[Directions for this task]
An exact, complete printout of the listing is wanted, minus its images.

[Material supplied]
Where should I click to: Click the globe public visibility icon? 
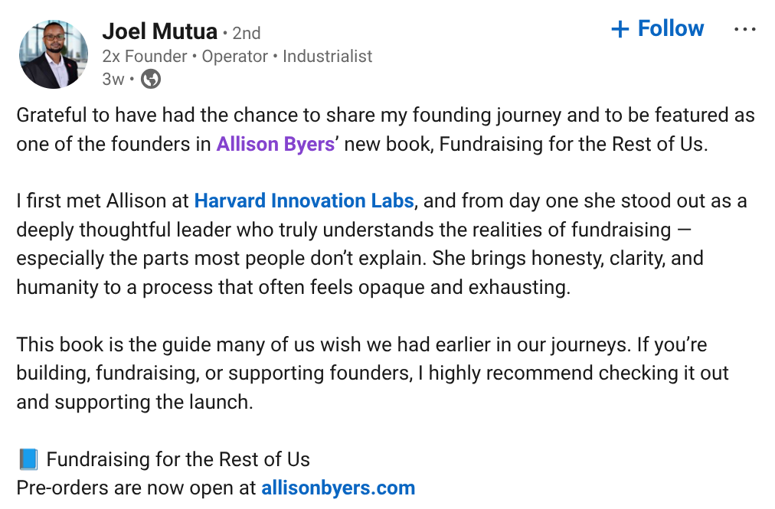(x=151, y=79)
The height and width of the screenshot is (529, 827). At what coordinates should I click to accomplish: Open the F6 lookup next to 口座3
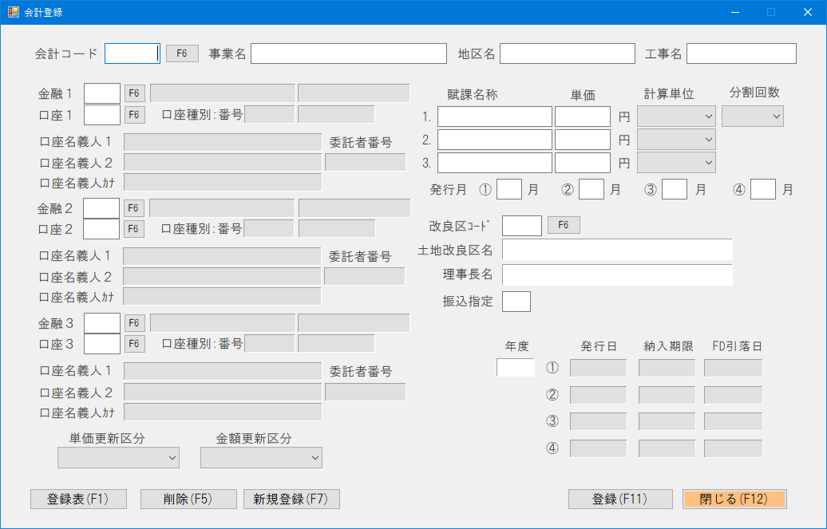tap(133, 343)
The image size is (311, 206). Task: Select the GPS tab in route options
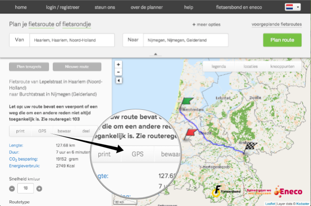click(x=42, y=131)
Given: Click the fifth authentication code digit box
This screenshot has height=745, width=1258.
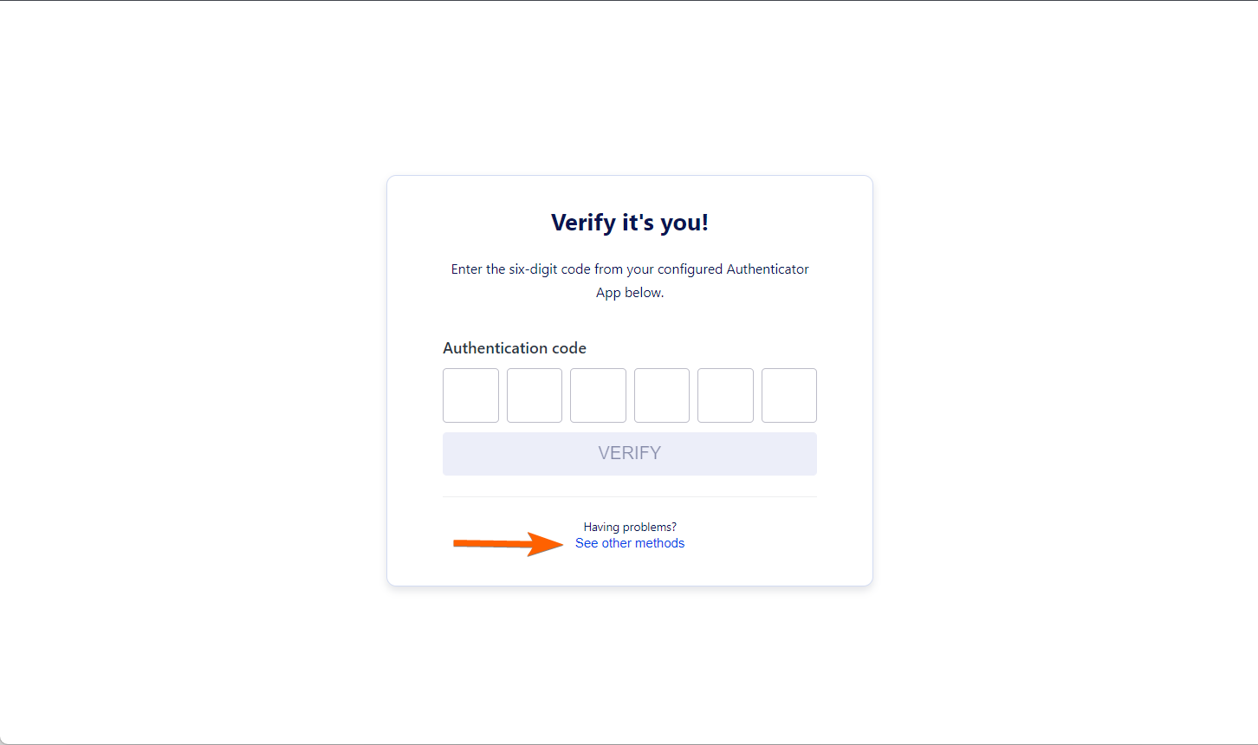Looking at the screenshot, I should (725, 395).
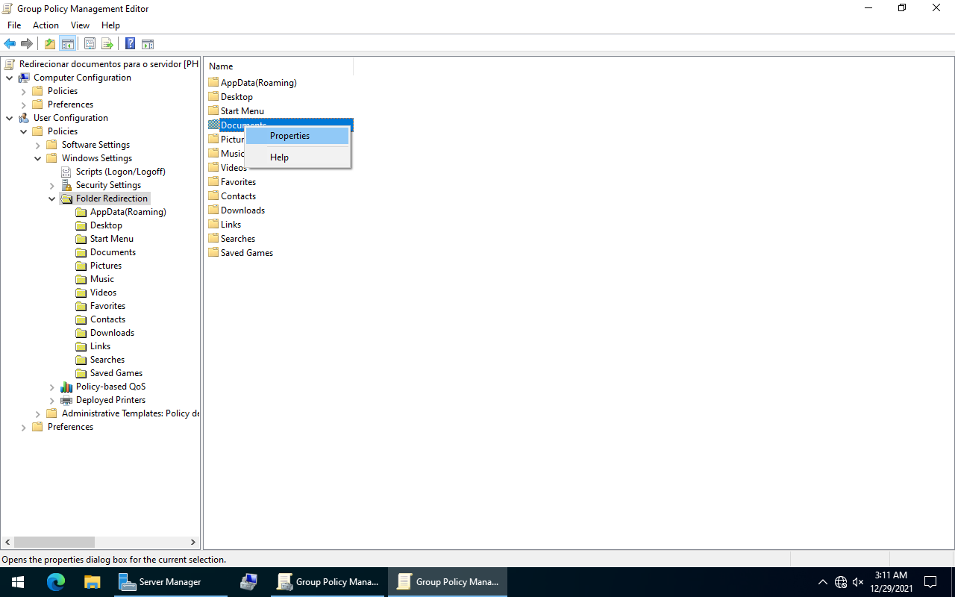Open Microsoft Edge from the taskbar
Screen dimensions: 955x597
[x=56, y=582]
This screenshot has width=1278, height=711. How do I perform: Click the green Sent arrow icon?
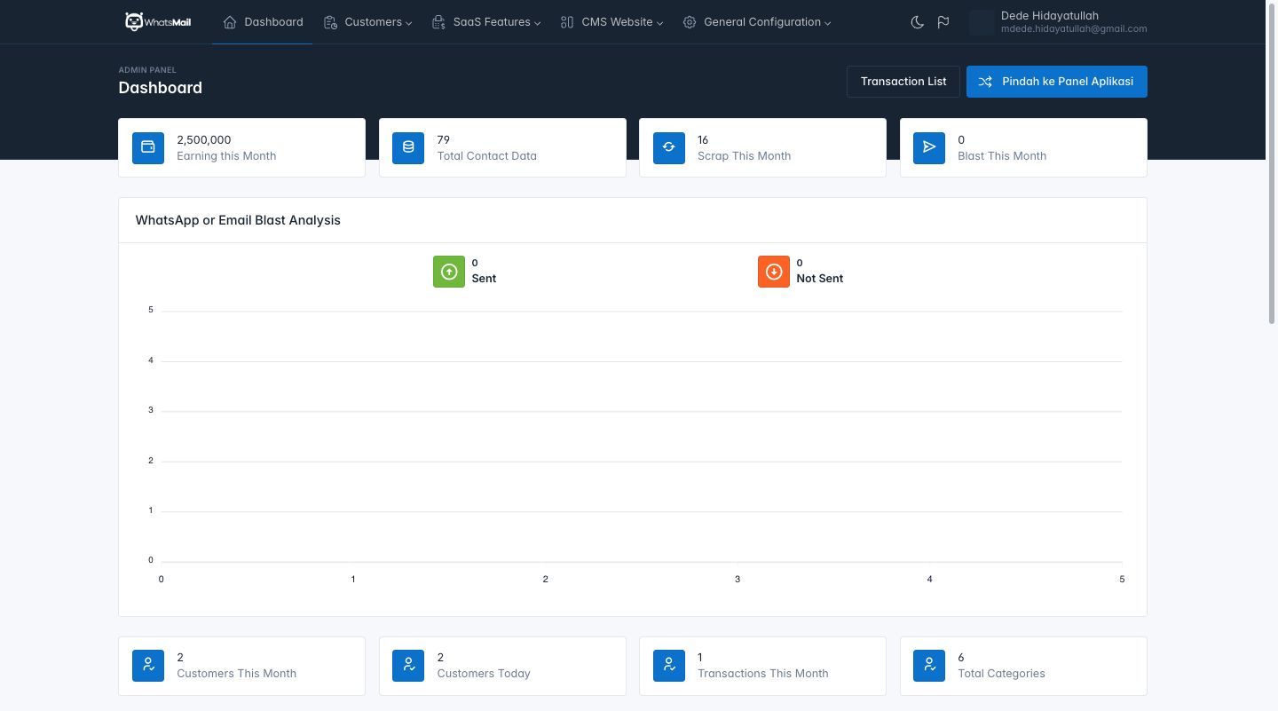[449, 272]
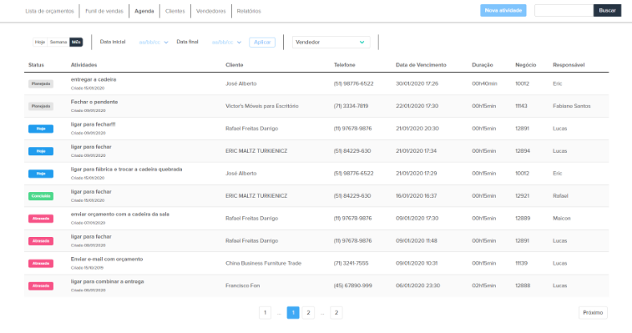Image resolution: width=632 pixels, height=333 pixels.
Task: Go to the Relatórios tab
Action: pos(249,11)

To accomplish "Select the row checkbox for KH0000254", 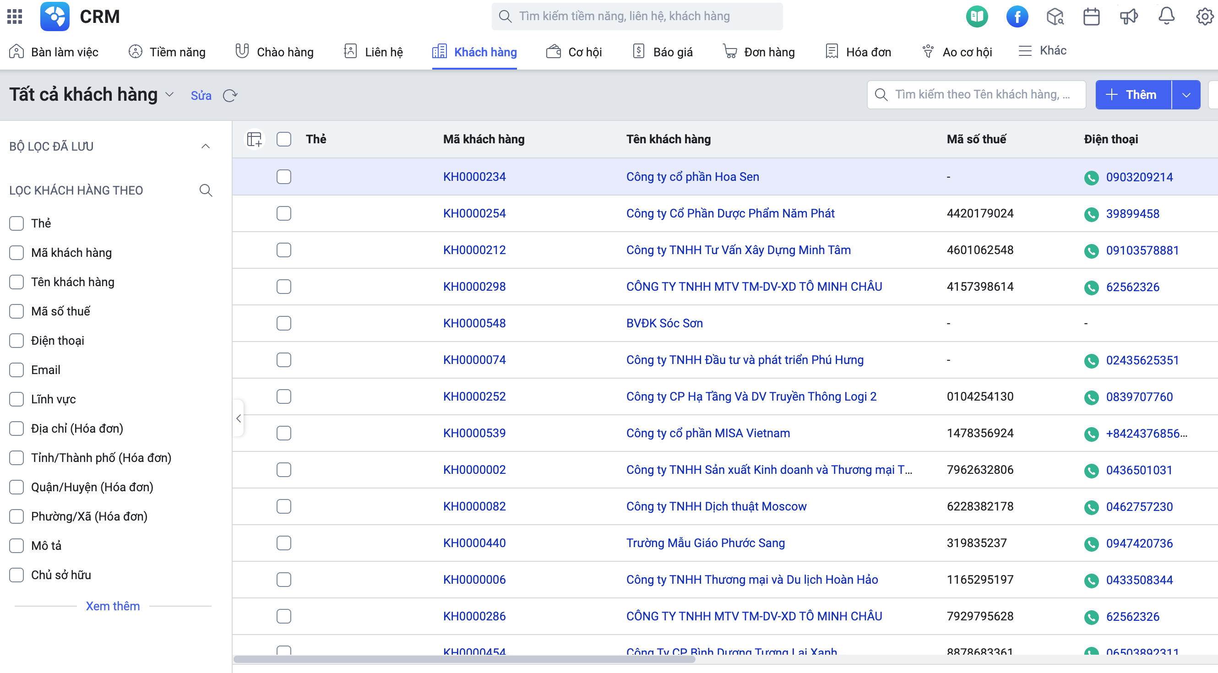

[Written answer]
Where should I click to: Click the globe public visibility icon? 
(x=151, y=79)
The height and width of the screenshot is (529, 827). At what coordinates should I click to accomplish: Open the F6 lookup next to 口座3
tap(133, 343)
The image size is (311, 206). Task: Select the GPS tab in route options
click(x=42, y=131)
Given: Click the fifth authentication code digit box
This screenshot has height=745, width=1258.
Looking at the screenshot, I should (725, 395).
Open Microsoft Edge from the taskbar
Screen dimensions: 955x597
[x=56, y=582]
This screenshot has width=1278, height=711. How do I perform: Click the green Sent arrow icon?
[449, 272]
Image resolution: width=632 pixels, height=333 pixels.
Task: Go to the Relatórios tab
Action: pos(249,11)

To accomplish "Select the row checkbox for KH0000254", 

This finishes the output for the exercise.